— Work instructions —
All lines in the data that hold the word "width" need copying.

[[ Supplied information, beginning ]]

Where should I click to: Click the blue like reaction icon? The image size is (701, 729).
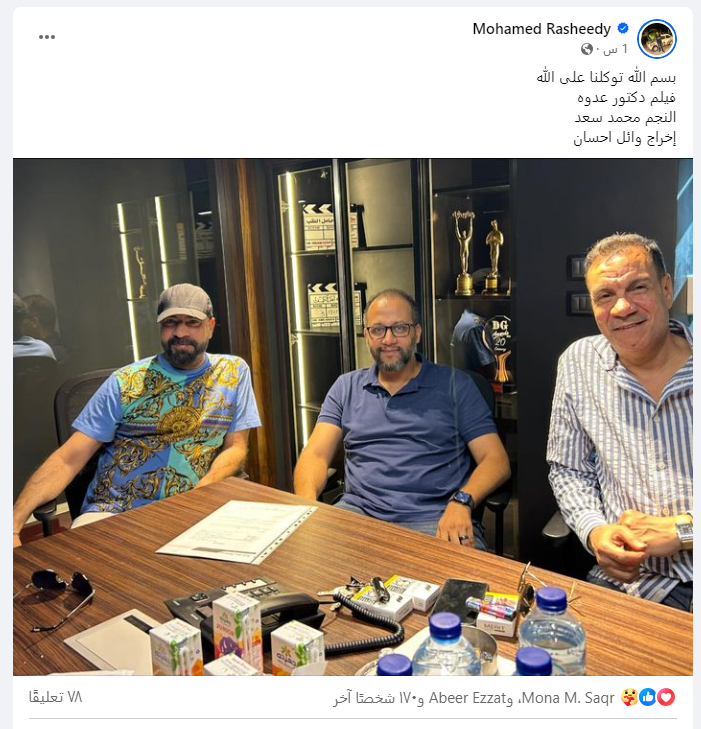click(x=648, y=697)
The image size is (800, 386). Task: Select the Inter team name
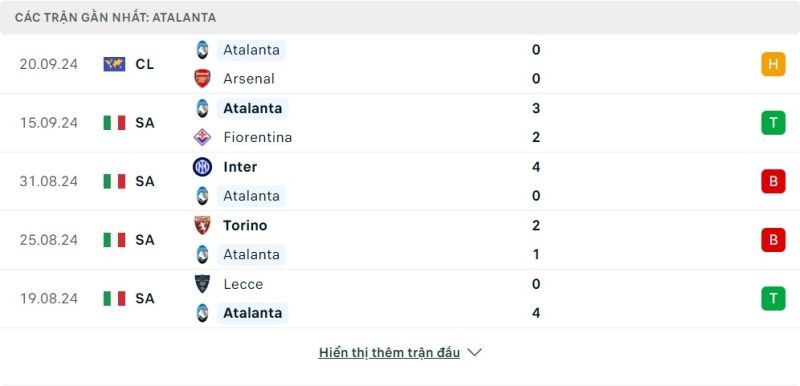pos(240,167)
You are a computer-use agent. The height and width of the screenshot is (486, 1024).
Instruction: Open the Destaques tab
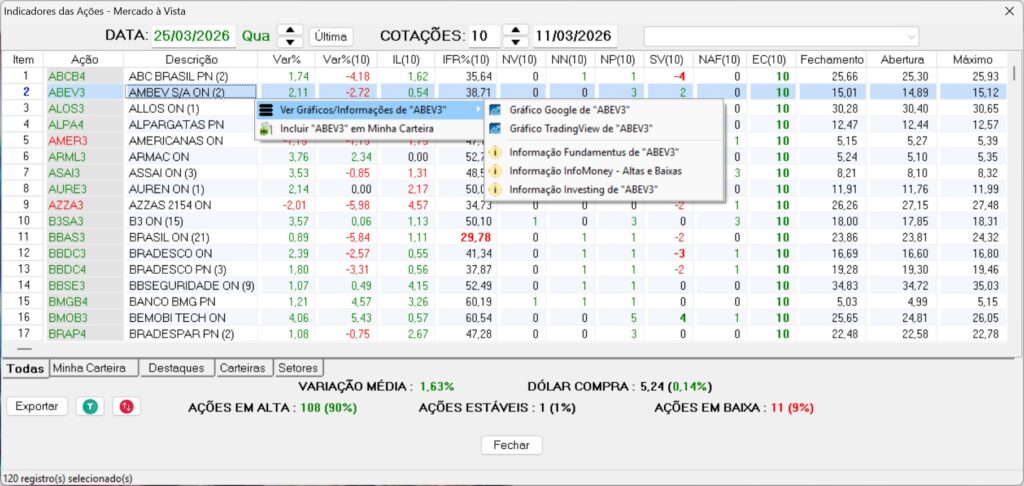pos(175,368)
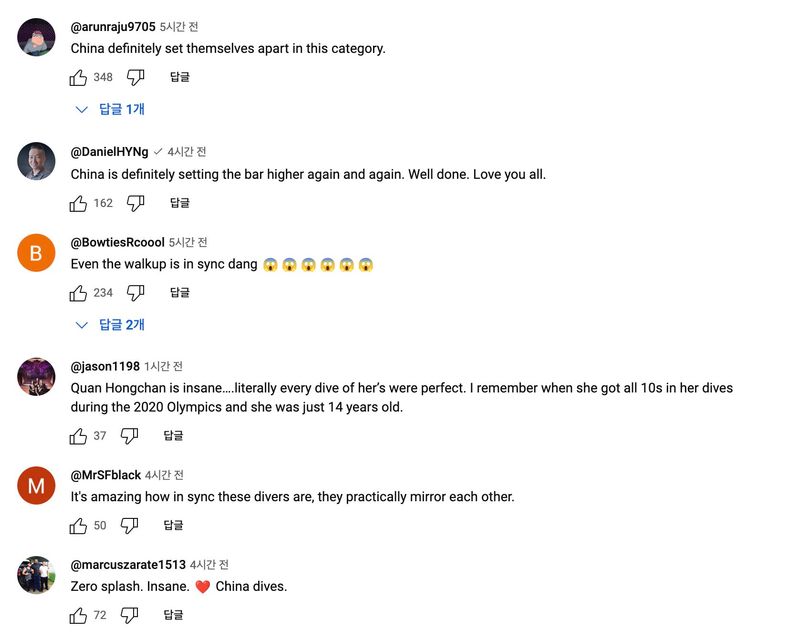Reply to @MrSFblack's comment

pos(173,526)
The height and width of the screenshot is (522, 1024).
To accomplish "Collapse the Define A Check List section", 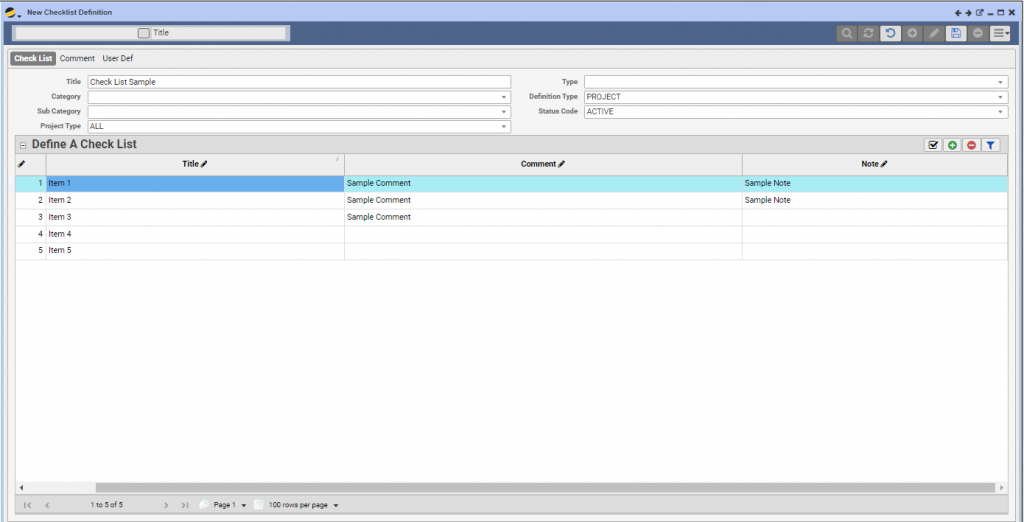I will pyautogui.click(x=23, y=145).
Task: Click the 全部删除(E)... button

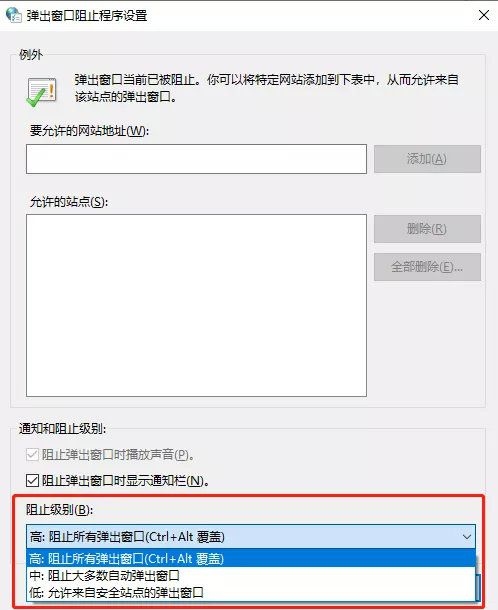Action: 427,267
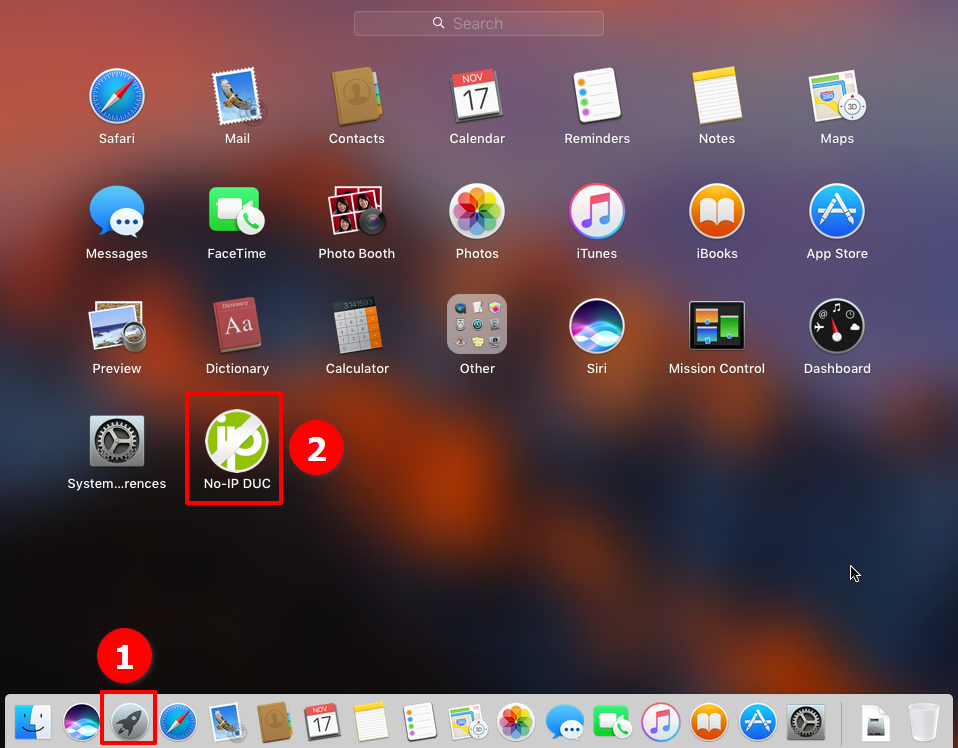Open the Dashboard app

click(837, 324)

[[ Supplied information, end ]]

— Reply to the task —
You are a computer-use agent. The height and width of the screenshot is (486, 1024).
The height and width of the screenshot is (522, 1024).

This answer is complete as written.